This repository provides the reference implementation for a hybrid quantum–classical convolutional neural network (QCNN) applied to medMNIST image classification, developed as a project for the Quantum Machine Learning course. The project is authored by Antonio Mosca and Leonardo Tomei.
The code implements a patch-based quantum feature extraction pipeline using Qiskit, combined with classical training and evaluation using PyTorch. The repository is designed to support reproducible experimentation, command-line execution, and structured reporting.

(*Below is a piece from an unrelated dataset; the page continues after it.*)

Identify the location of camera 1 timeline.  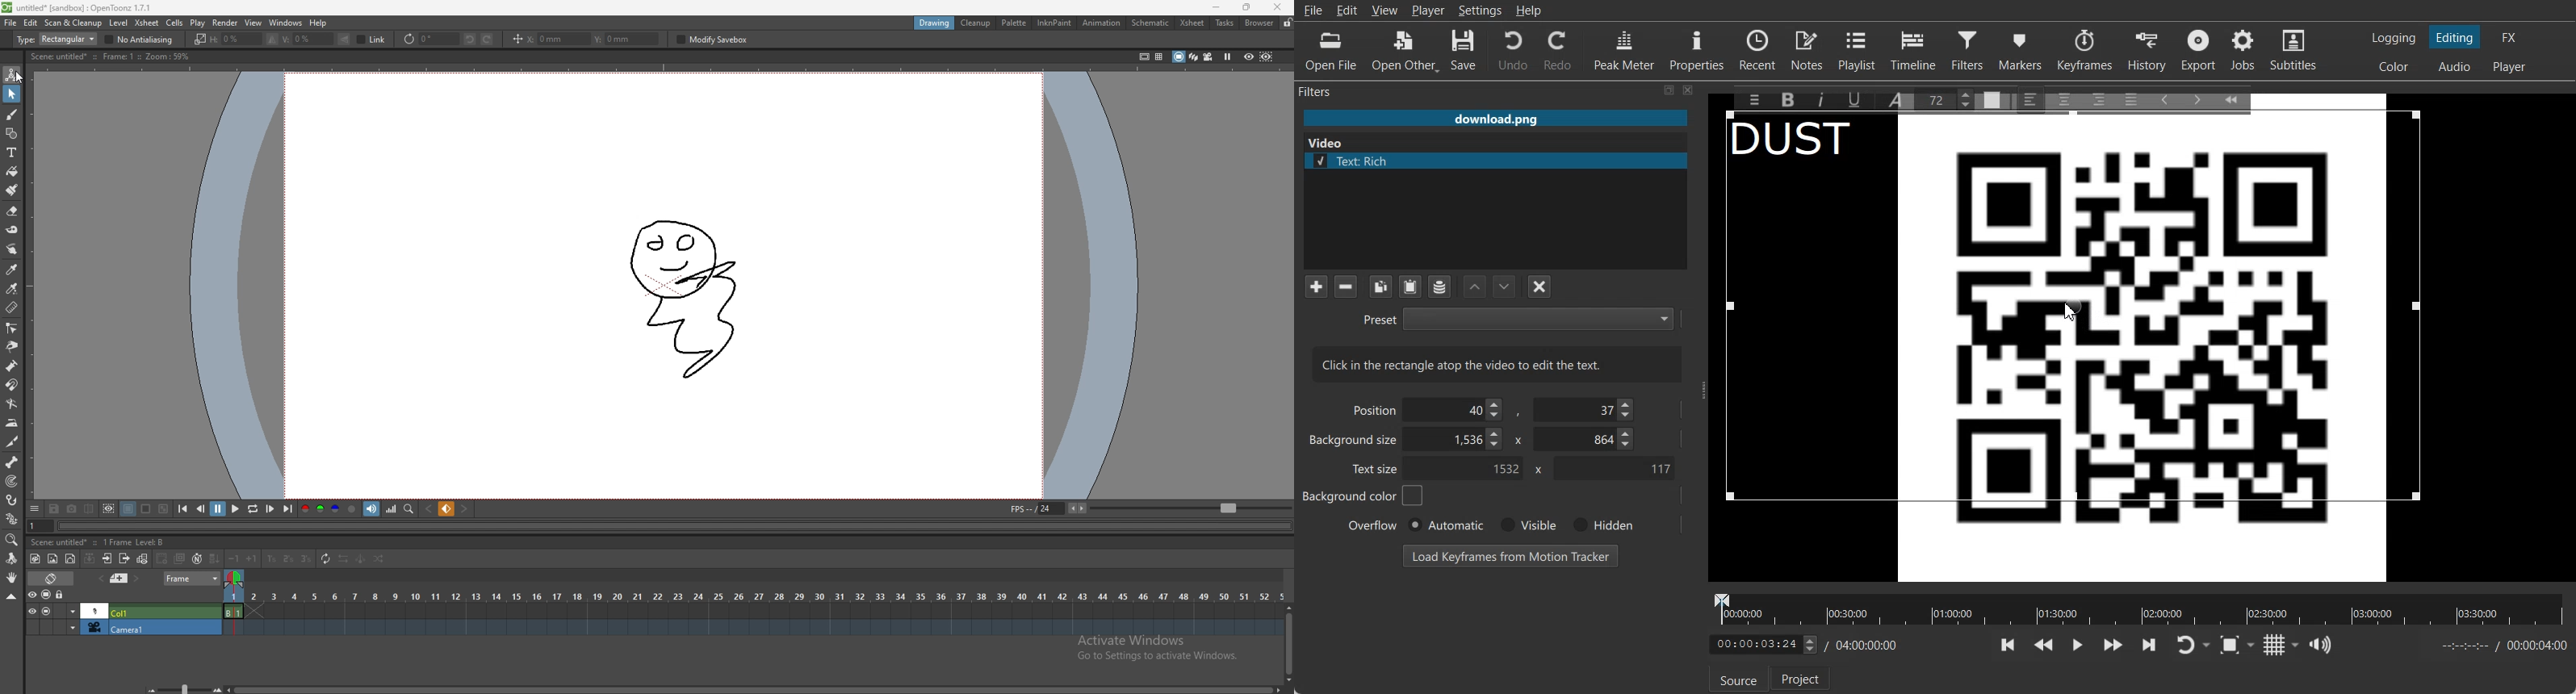
(750, 631).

Exam report: QML-exam.report.pdf is the report of the project presented for the QML exam and includes an in-depth discussion of architecture and results.
- Target datasets are from the medMNIST benchmark (e.g.
bloodmnist). - Images are preprocessed into local patches processed by quantum circuits.
- Quantum features are extracted at patch level and aggregated into a compact classifier.
- Training, evaluation, and visualization are handled via modular CLIs.
- The pipeline supports deterministic execution via explicit seeding.
Create and activate a virtual environment, then install the packages in editable mode:
python -m venv .venv
source .venv/bin/activate
pip install -e ".[dev]"End-to-end execution using the provided command-line interfaces:
qcnn-preprocess --dataset bloodmnist
qcnn-train --dataset bloodmnist --epochs 5 --stride 3
qcnn-report --dataset bloodmnist --logdir logs/bloodmnist_run_001 --stride 3
qcnn-heatmap --dataset bloodmnist --logdir logs/bloodmnist_run_001 --idx 0 --stride 3
qcnn-plot-curves --logdir logs/bloodmnist_run_001For --logdir, all analysis CLIs accept either:
- a run directory path (absolute or relative), e.g.
logs/bloodmnist_run_001; - a run folder name inside
--logs-dir, e.g.bloodmnist_run_001.
src/: Python package source (src.datasets,src.models,src.quantum,src.scripts,src.training,src.utils).tests/: automated test suite.notebooks/QML-qcnn-medmnist_pipeline.ipynb: end-to-end workflow notebook.QML-exam.report.pdf: project exam report document.pyproject.toml: package metadata, dependencies, and CLI entry points.
data/raw/: downloaded medMNIST archives.data/processed/<dataset>/: preprocessed tensors (train.pt,val.pt,test.pt).logs/<dataset>_run_XXX/: run metrics and model checkpoints.reports/<dataset>_run_XXX/: confusion matrix, heatmaps, learning curves, predictions, and report metadata.
data/, logs/, and reports/ are runtime artifact directories and are ignored by Git, except for .gitkeep placeholders.
- Use
--seedin CLI commands to initialize Python, NumPy, PyTorch, and Qiskit randomness. PYTHONHASHSEEDis set by the seed utility for deterministic hashing behavior.- Set
QCNN_CPUSto control process-level parallelism in quantum convolution workers.
- Remove local test/build artifacts with
bash scripts/clean_artifacts.sh.
This project uses medMNIST. Datasets are downloaded at runtime and are not tracked in version control.
- Antonio Mosca
- Leonardo Tomei
This project is licensed under the MIT License.